# Outdoor Screened-In Rooms



## Fritz (Jun 29, 2011)

Hello everyone,
I'm looking at adding a Patty O Room or Add a Room type of enclosure on my 2007 21rs. Anybody have an opinion on which works best? Any modifications that make for a better installation? Your thoughts are appreciated! Thank you.


----------



## venatic (Jun 11, 2012)

We had one with our pop up camper and I wouldn't use for a weekend trip as for me, it was too much of a hassle to put up and take down. Cut into my drinking time.


----------



## Acadia Hiker (May 29, 2007)

venatic said:


> We had one with our pop up camper and I wouldn't use for a weekend trip as for me, it was too much of a hassle to put up and take down. Cut into my drinking time.


 Ditto...except for the drinking part. Long trip it was nice, but way too much work for two or three days.


----------



## Fritz (Jun 29, 2011)

Acadia Hiker said:


> We had one with our pop up camper and I wouldn't use for a weekend trip as for me, it was too much of a hassle to put up and take down. Cut into my drinking time.


 Ditto...except for the drinking part. Long trip it was nice, but way too much work for two or three days.
[/quote]


----------



## Fritz (Jun 29, 2011)

Thank you for the response guys. I guess most of my trips are on the shorter side, might have to think of spending the money on a different area of the camper? Would be nice for those buggy nights though!


----------



## Fritz (Jun 29, 2011)

Fritz said:


> Thank you for the response guys. I guess most of my trips are on the shorter side, might have to think of spending the money on a different area of the camper? Would be nice for those buggy nights though!
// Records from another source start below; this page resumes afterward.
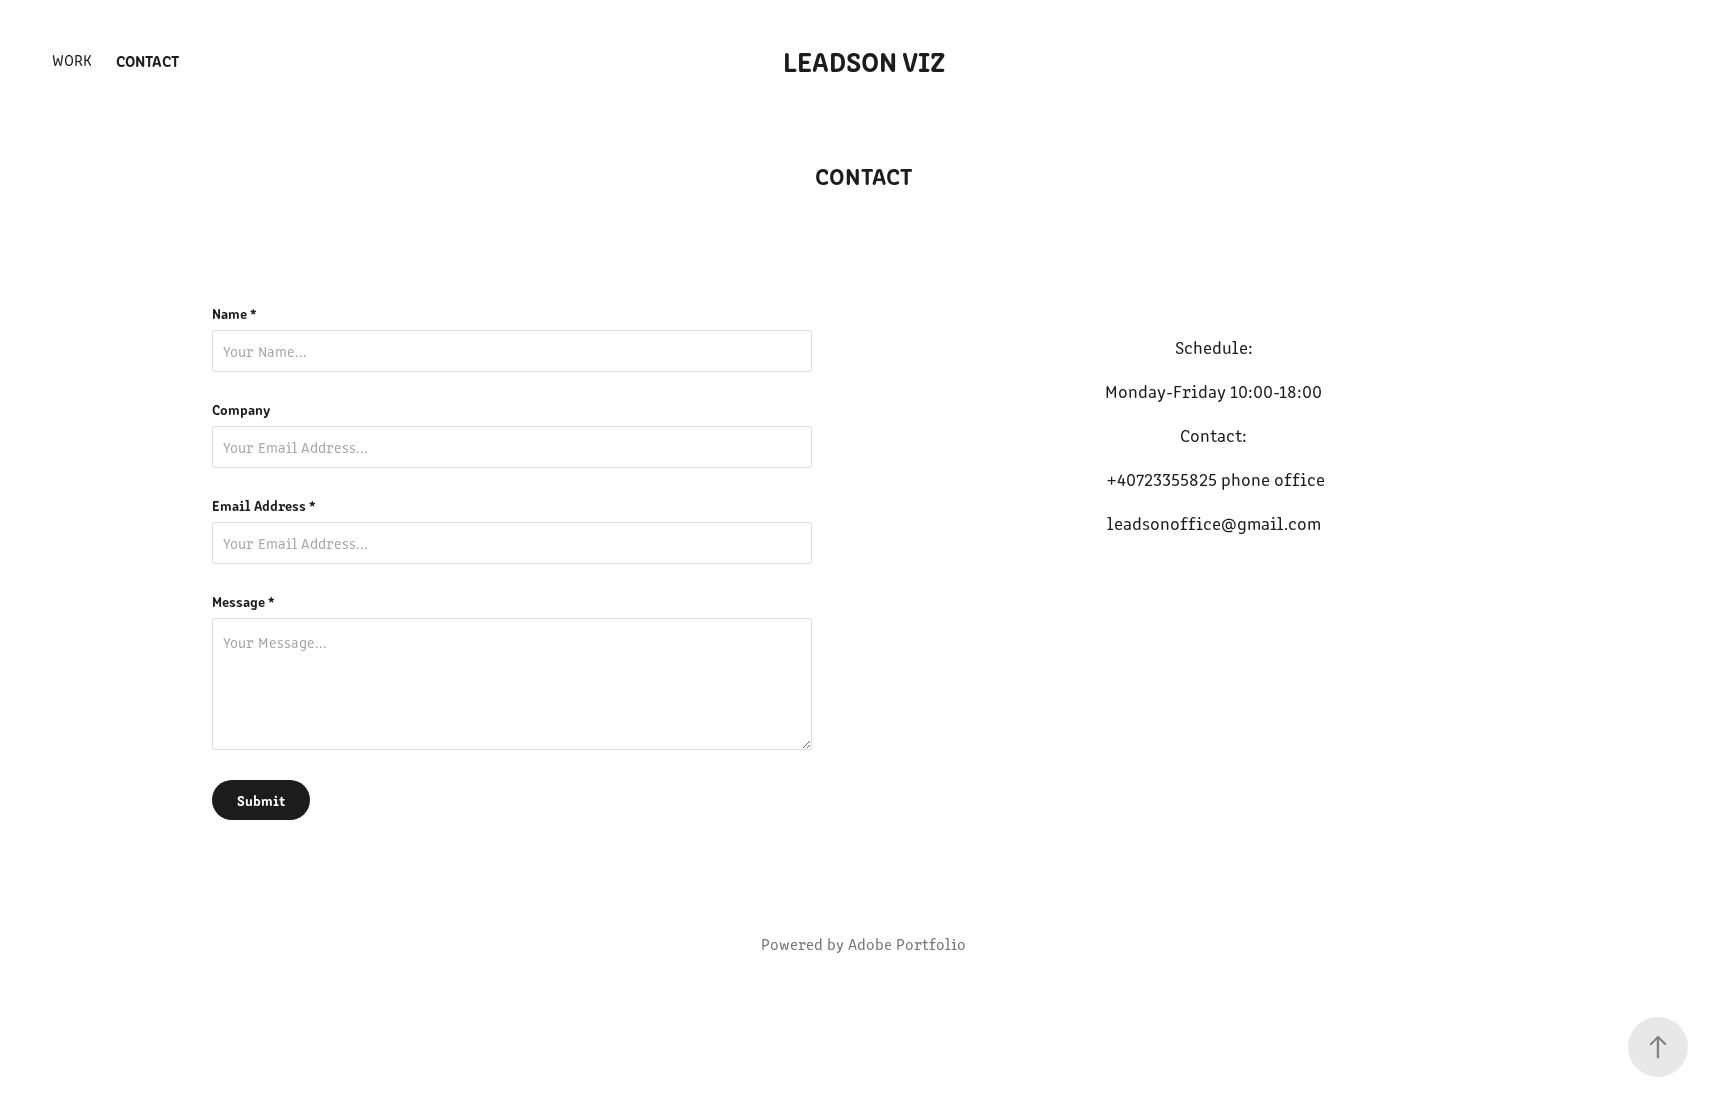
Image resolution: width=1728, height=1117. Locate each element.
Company (241, 409)
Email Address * (264, 505)
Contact (147, 60)
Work (72, 59)
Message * (243, 601)
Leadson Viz (864, 60)
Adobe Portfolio (907, 943)
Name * (234, 313)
Just following up on this. I did end up purchasing the Patty O Room and I must say we really like it. Really creates a nice extra space for the 21RS. Not too bad to put up and take down after a few times.


----------



## egregg57 (Feb 13, 2006)

Fritz said:


> Thank you for the response guys. I guess most of my trips are on the shorter side, might have to think of spending the money on a different area of the camper? Would be nice for those buggy nights though!
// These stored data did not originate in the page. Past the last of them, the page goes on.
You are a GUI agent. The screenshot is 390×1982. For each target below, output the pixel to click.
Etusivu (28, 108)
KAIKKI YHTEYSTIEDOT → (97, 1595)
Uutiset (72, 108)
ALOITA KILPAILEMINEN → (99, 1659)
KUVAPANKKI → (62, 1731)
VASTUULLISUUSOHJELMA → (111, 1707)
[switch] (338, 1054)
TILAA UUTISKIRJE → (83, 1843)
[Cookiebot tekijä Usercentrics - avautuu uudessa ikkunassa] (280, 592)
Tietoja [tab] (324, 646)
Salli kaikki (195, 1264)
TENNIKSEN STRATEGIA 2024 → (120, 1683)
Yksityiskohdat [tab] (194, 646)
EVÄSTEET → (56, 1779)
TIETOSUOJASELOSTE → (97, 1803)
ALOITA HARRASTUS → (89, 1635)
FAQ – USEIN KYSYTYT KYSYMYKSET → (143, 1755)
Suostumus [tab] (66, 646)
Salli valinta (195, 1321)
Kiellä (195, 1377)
Just following up on this. I did end up purchasing the Patty O Room and I must say we really like it. Really creates a nice extra space for the 21RS. Not too bad to put up and take down after a few times.
[/quote]

We have had them on all four campers we have owned. This is my current one by Care-Free of Colorado:


----------



## venatic (Jun 11, 2012)

If you're worried about the mosquitoes, get yourself a Thermacell. Best investment you can make.


----------